## Written problem
Reproduce the lines from the one holding "You are a computer-use" through the end of the items, inclusive, leaving out the pictures.

** Start Task material **

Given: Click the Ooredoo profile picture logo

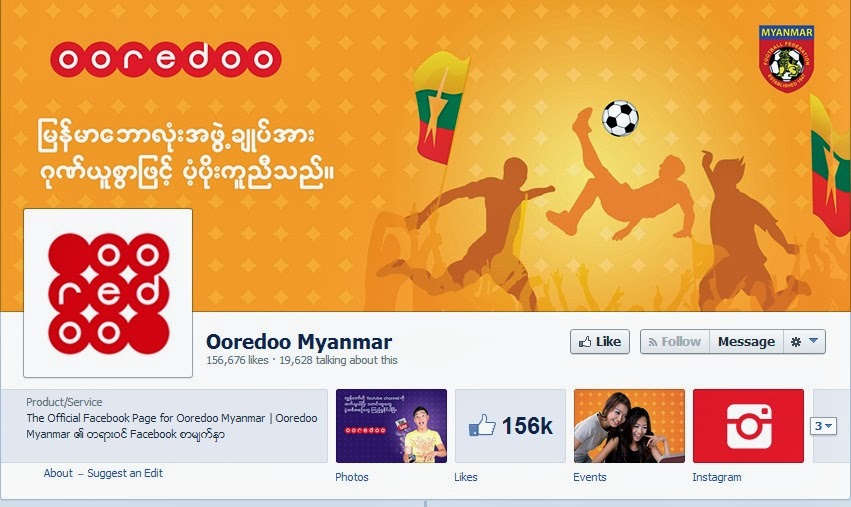Looking at the screenshot, I should (x=108, y=293).
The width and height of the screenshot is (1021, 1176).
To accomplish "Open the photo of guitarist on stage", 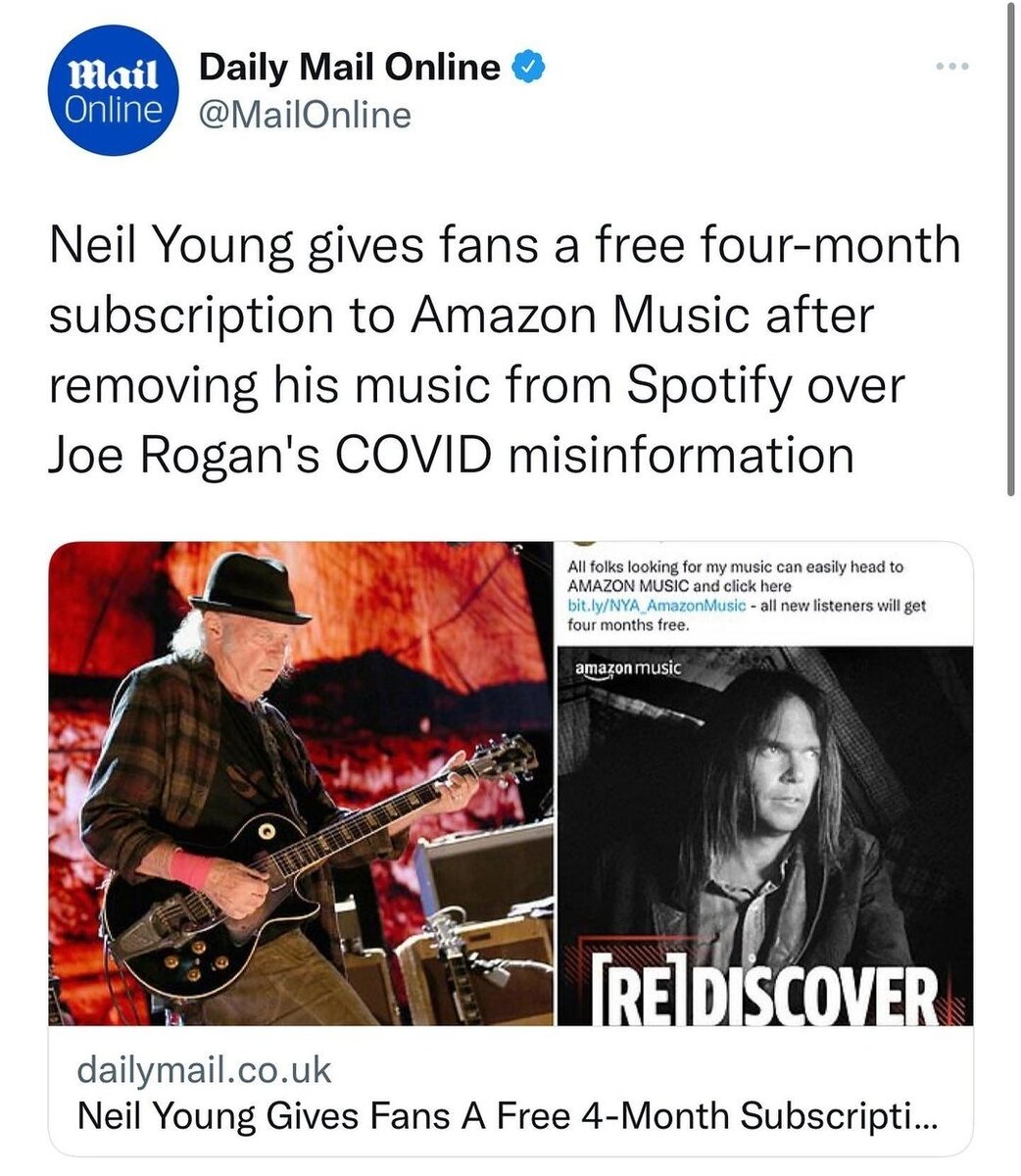I will pyautogui.click(x=301, y=784).
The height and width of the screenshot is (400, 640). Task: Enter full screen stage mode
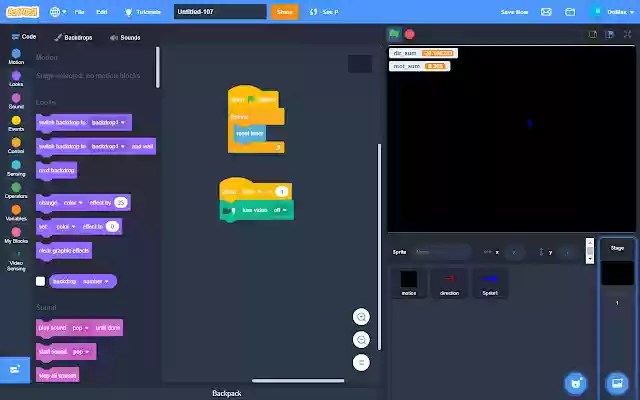[627, 34]
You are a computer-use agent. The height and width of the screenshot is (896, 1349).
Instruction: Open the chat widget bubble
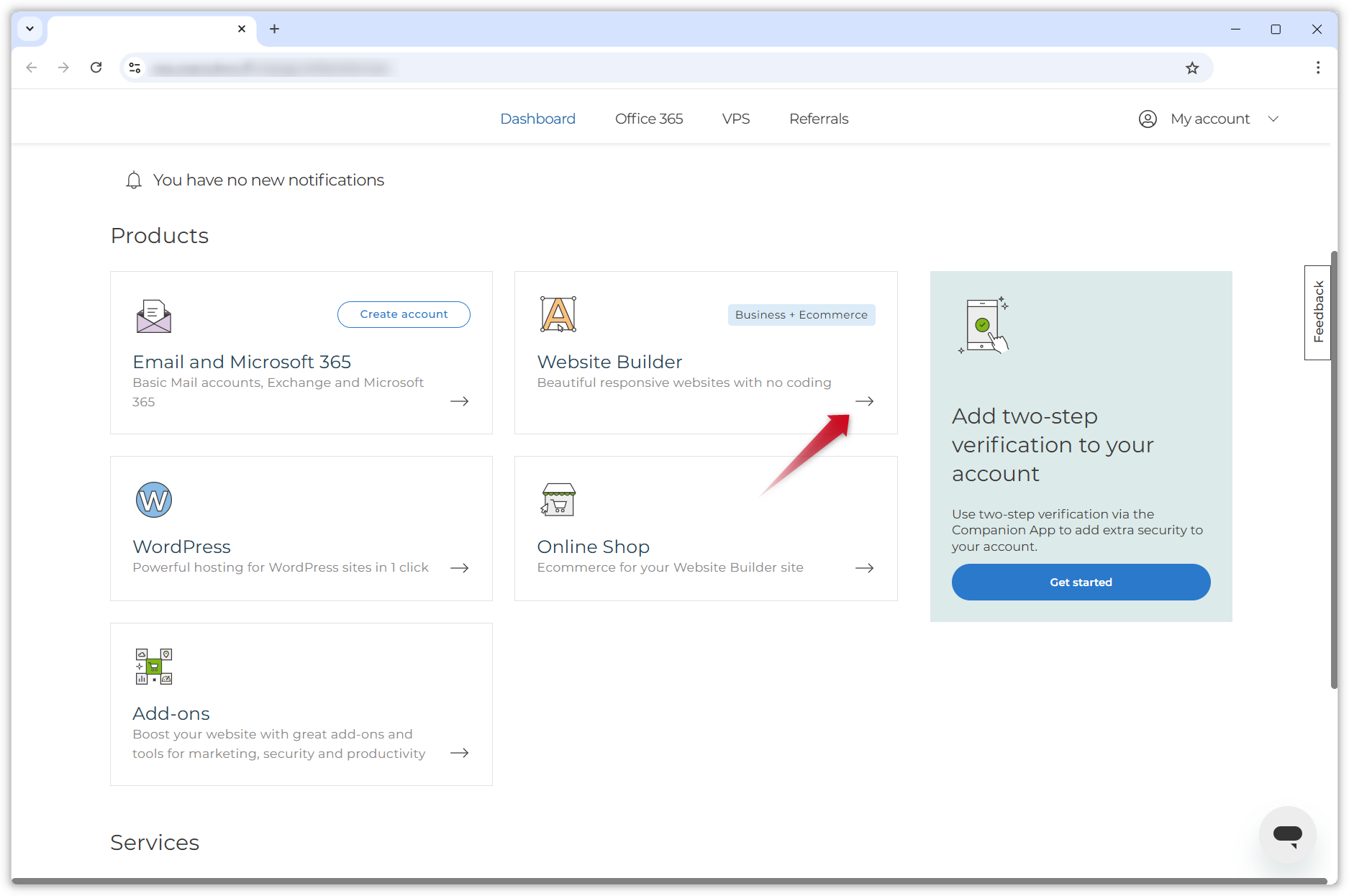point(1288,836)
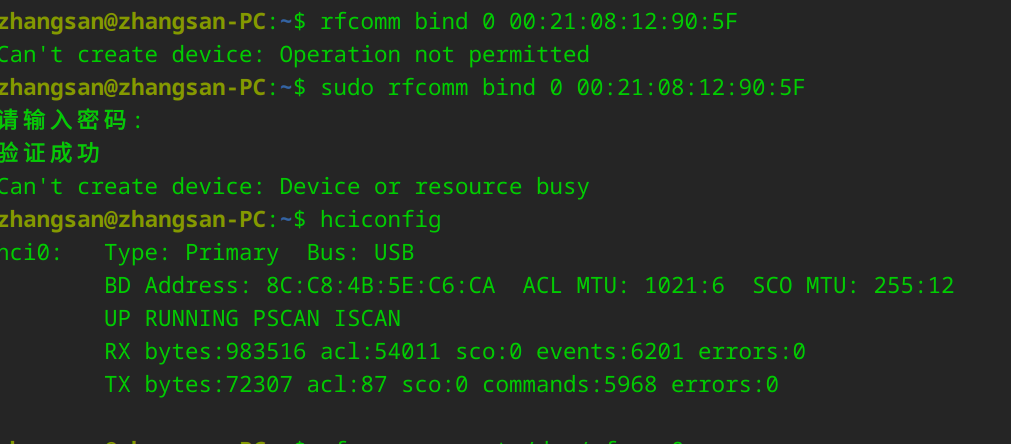Click the '验证成功' verification success text
Image resolution: width=1011 pixels, height=444 pixels.
50,154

** End Task material **

## Result of the task
You are a computer-use agent. The height and width of the screenshot is (896, 1349).
Instruction: Open the chat widget bubble
point(1288,836)
Click the '验证成功' verification success text
Image resolution: width=1011 pixels, height=444 pixels.
50,154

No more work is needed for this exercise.